The response must contain every line from the records below that has "Given".

____ Records to process

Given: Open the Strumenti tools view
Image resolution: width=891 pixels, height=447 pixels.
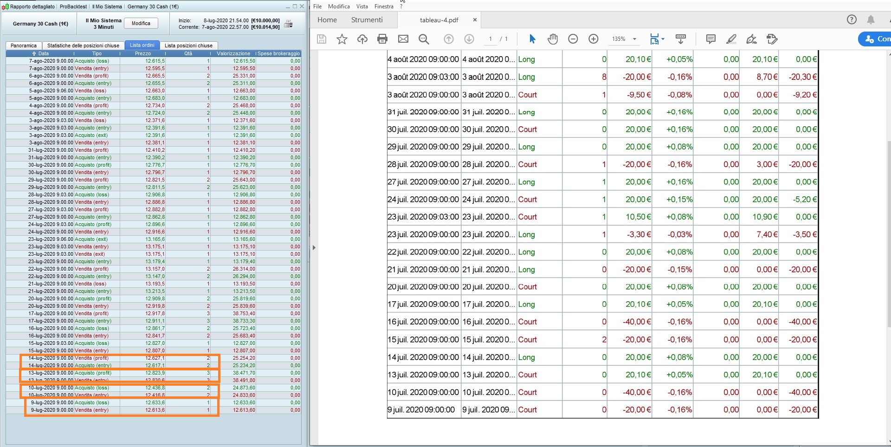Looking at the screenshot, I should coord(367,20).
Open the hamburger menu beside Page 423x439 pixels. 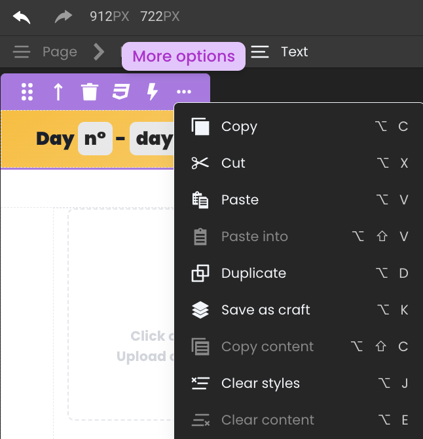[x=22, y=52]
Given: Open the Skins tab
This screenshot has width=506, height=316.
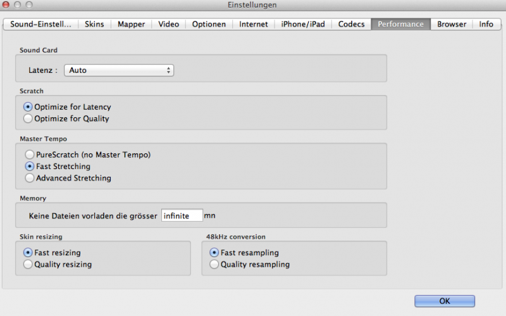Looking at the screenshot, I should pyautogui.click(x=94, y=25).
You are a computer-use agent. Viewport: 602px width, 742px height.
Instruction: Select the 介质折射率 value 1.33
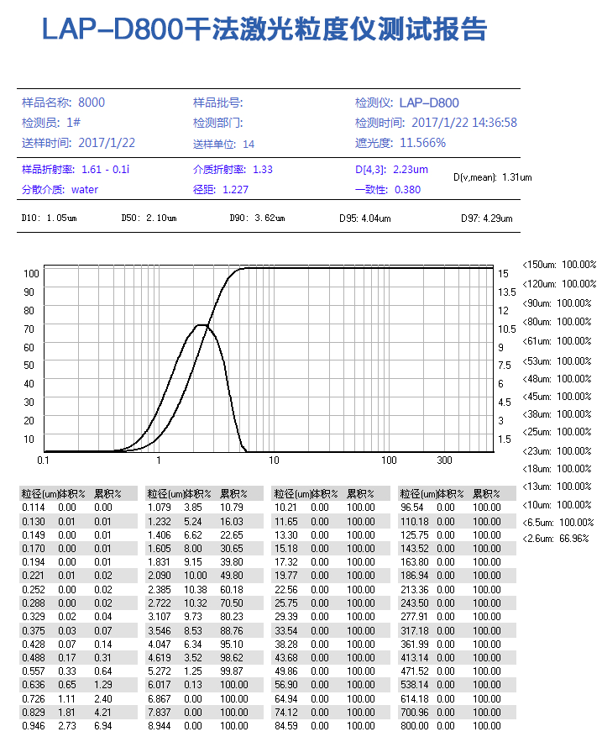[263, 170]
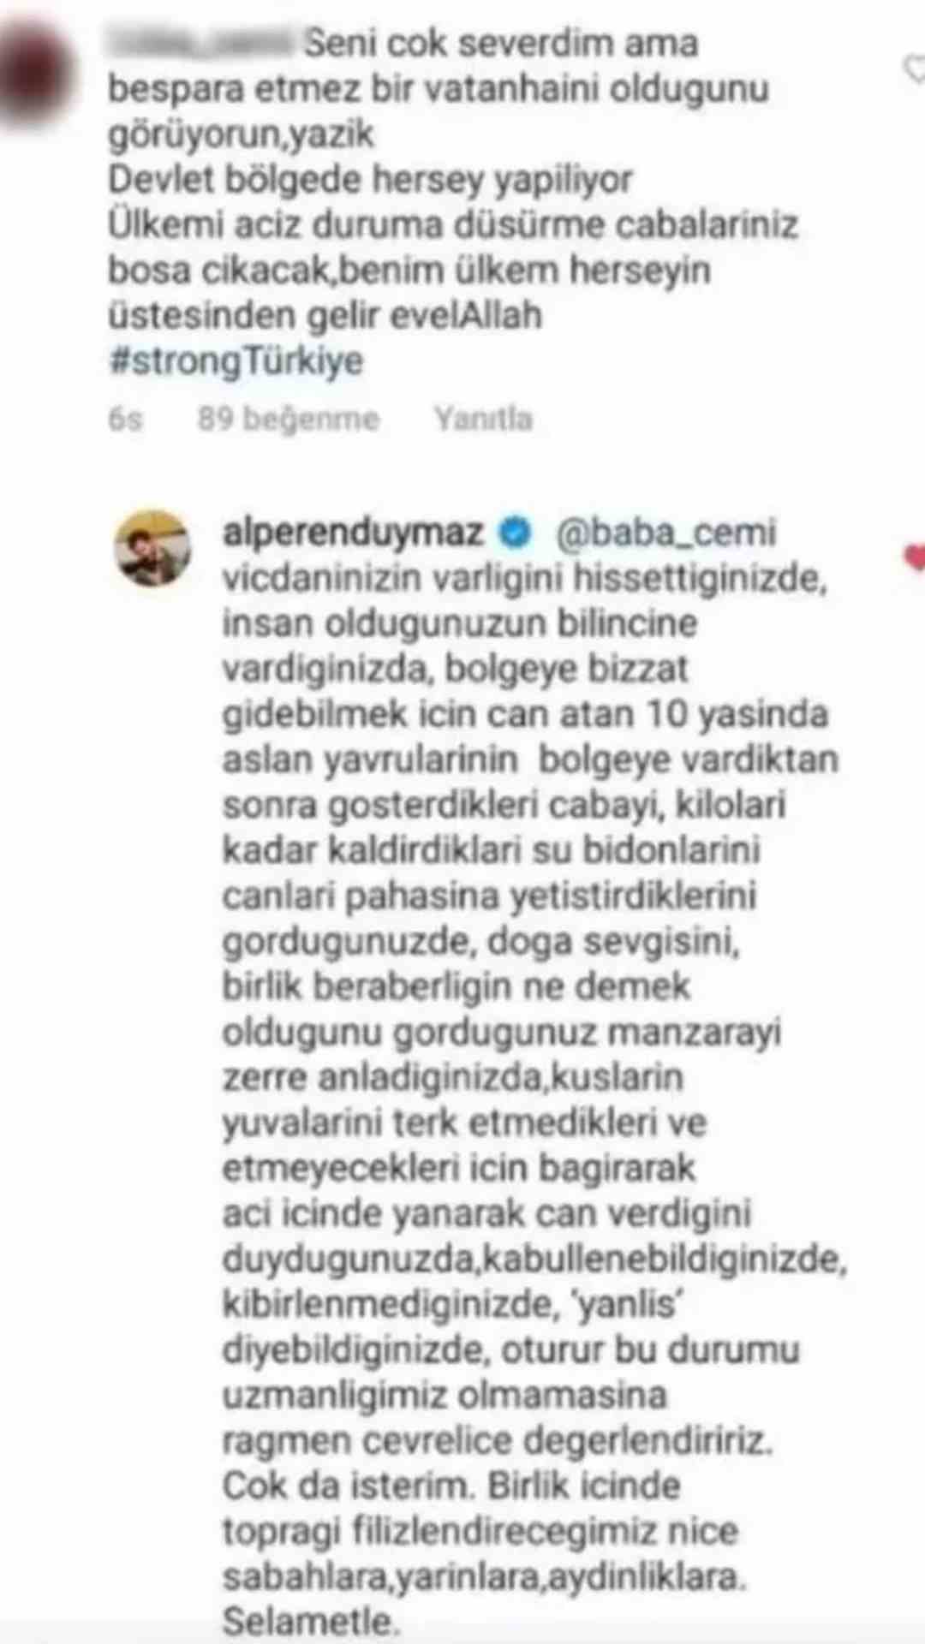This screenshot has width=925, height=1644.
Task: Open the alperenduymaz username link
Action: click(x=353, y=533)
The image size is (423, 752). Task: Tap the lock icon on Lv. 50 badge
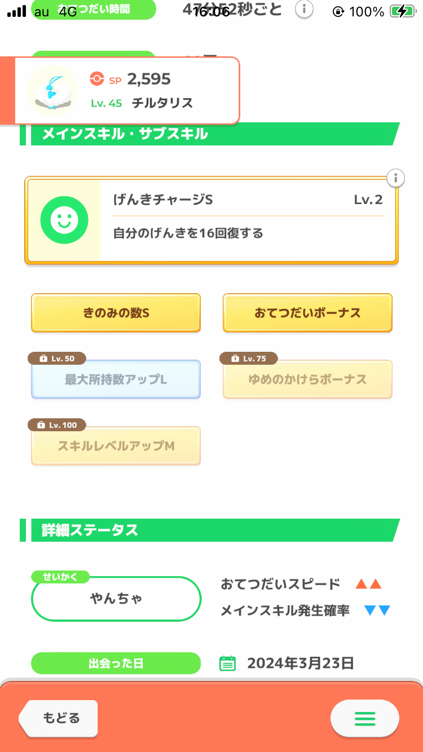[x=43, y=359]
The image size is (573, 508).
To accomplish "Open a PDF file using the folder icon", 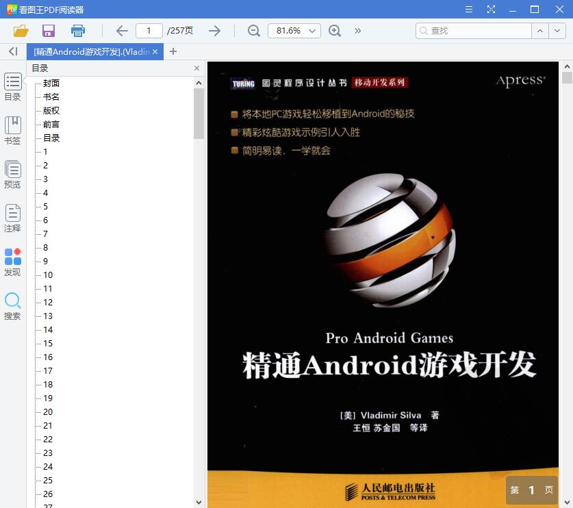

________

* _Reply_
Given: Open the Strumenti tools view
Given: Open the Skins tab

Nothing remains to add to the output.